Then you might ask a struggling expat, one who is trying to restore a crumbling shack in a bog at the end of Perpete les Eaux and set up a gite. "Bloody nightmare" s/he'd say, "it's freezing cold, can't afford to heat, can't get the workmen in, stuff costs a fortune, got the law on me over planning permission, admin's a fucking merde and our savings are sinking faster than the Titanic".
Or me, and I might say 'Country's going to the dogs, mate, I can see myself working to 70 and then having to bop a cop in the arse to get nourri-logé in prison in the warm.' I'm an optimistic little bugger...
Then you might ask a French person. What do the French think? You can find out exactly what they think by looking at the studies published by CEVIPOV in association with SciencesPo. Twice a year they publish the results of answers given by 1500 French people on the electoral role to a series of questions. It's called The Barometer of Political Confidence (Le Baromètre de la confiance politique) and I can tell you straight off that the pendulum has swung unusually far over towards 'not bloody confident at all'.
My favourite question in the study is Perception de soi et de sa vie personnelle.
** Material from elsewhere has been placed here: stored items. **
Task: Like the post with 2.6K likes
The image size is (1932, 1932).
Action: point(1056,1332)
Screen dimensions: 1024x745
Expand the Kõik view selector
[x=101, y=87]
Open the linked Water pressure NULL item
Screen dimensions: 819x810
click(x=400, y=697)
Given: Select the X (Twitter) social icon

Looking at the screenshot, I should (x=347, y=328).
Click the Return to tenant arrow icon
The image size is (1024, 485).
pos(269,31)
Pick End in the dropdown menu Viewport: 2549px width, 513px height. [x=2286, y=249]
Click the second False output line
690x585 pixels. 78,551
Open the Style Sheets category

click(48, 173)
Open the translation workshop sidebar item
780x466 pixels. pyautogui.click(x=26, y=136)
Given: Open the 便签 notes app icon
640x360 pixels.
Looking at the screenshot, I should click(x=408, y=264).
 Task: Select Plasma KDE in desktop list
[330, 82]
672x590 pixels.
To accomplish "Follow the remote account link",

While 49% believe that their life corresponds to expectations (down from 52% in 2009), a not inconsequential 18% (up from 13%) say that 'Parfois j'ai l'impression d'être un raté' (sometimes I get the impression that I'm a loser). Isn't that a classic response? Nearly a fifth of respondents believe themselves to be losers. Awww bless.
Most people believe they have control over their lives (61%), so that's positive, and they consider that although you can never be too careful when dealing with others (73% up from 66%), most people (61% down from 70%) do what they can to behave properly. However, there is a marked drop in their confidence in institutions, such as the Conseil Municipal (down 10 to 56%), Conseil Régional (down 13 to 45%), the EU (down 9 to 33%) and so on.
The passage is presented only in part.